▸ **What the task requires**: The lines needed run from the one that contains "The height and" through the end of the material below, both included; write them out exactly, with no pictures.

▸ **Task material**:

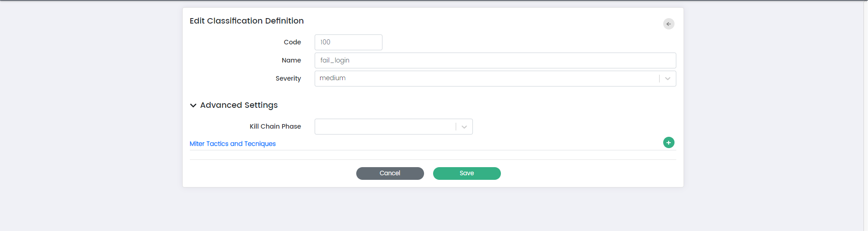The width and height of the screenshot is (868, 231).
Task: Click the Code label
Action: tap(292, 42)
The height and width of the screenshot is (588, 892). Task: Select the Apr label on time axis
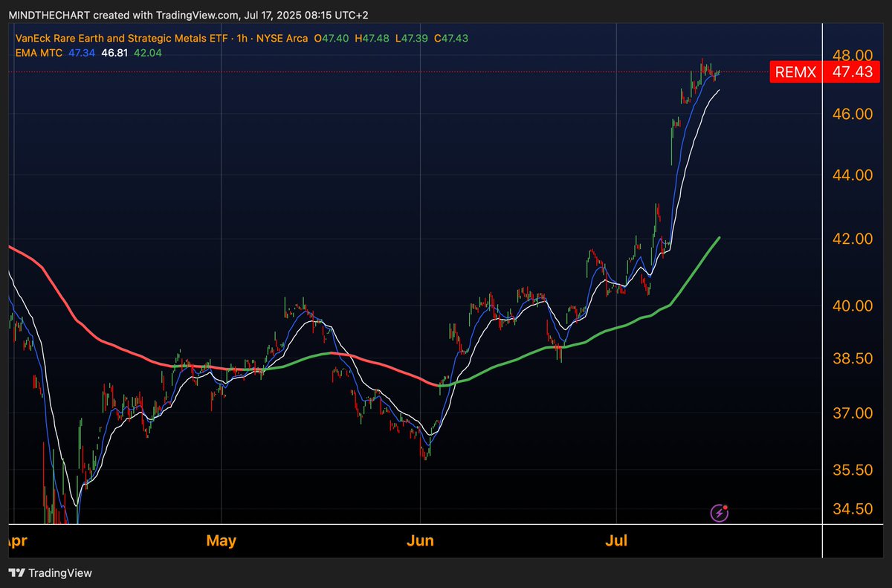17,540
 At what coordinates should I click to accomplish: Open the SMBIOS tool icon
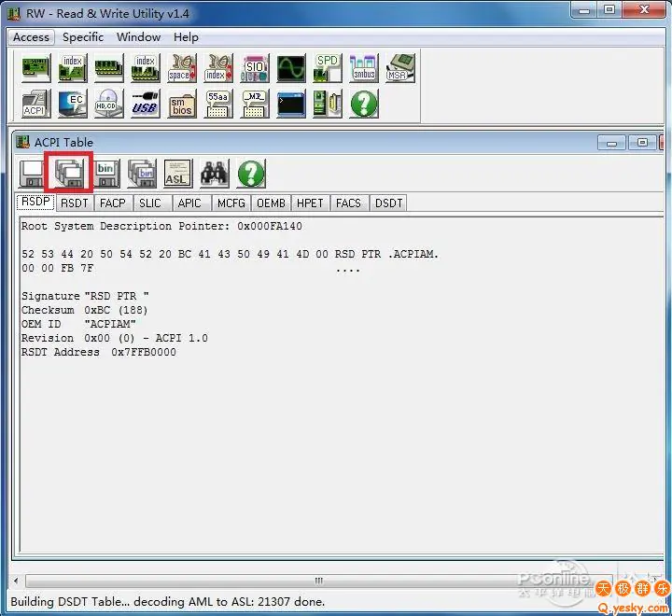(x=181, y=104)
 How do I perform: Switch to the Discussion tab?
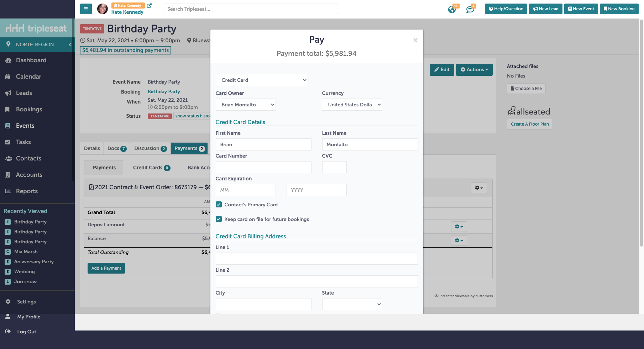coord(150,148)
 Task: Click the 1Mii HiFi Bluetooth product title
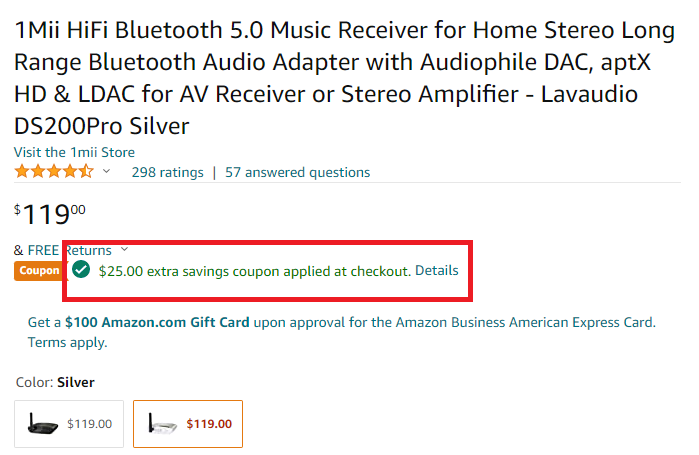pos(345,78)
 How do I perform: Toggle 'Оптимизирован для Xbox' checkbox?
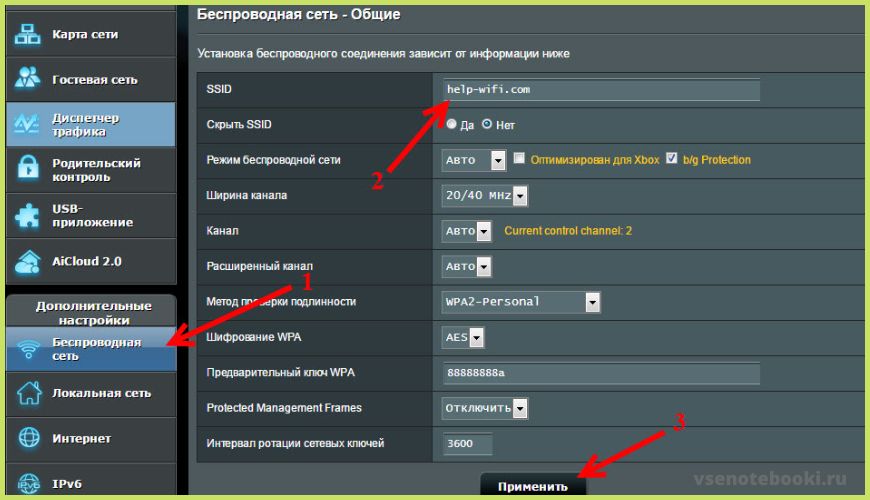click(520, 159)
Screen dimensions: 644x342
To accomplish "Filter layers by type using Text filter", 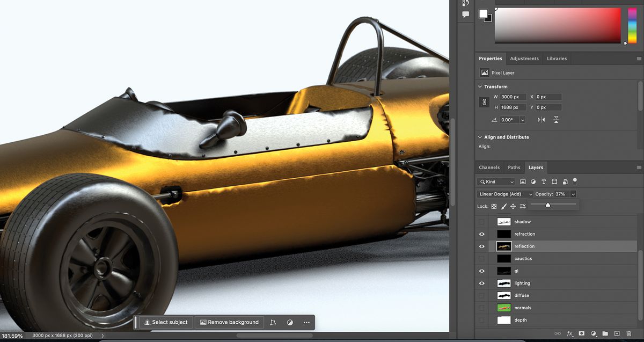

▸ **Answer space**:
The height and width of the screenshot is (588, 892). Task: Select the Apr label on time axis
17,540
 At what coordinates should I click to accomplish: Open the SMBIOS tool icon
(x=181, y=104)
 How do I perform: Switch to the Discussion tab?
coord(150,148)
 Task: Click the 1Mii HiFi Bluetooth product title
pos(345,78)
 How do I perform: Toggle 'Оптимизирован для Xbox' checkbox?
click(520, 159)
Screen dimensions: 644x342
To accomplish "Filter layers by type using Text filter", 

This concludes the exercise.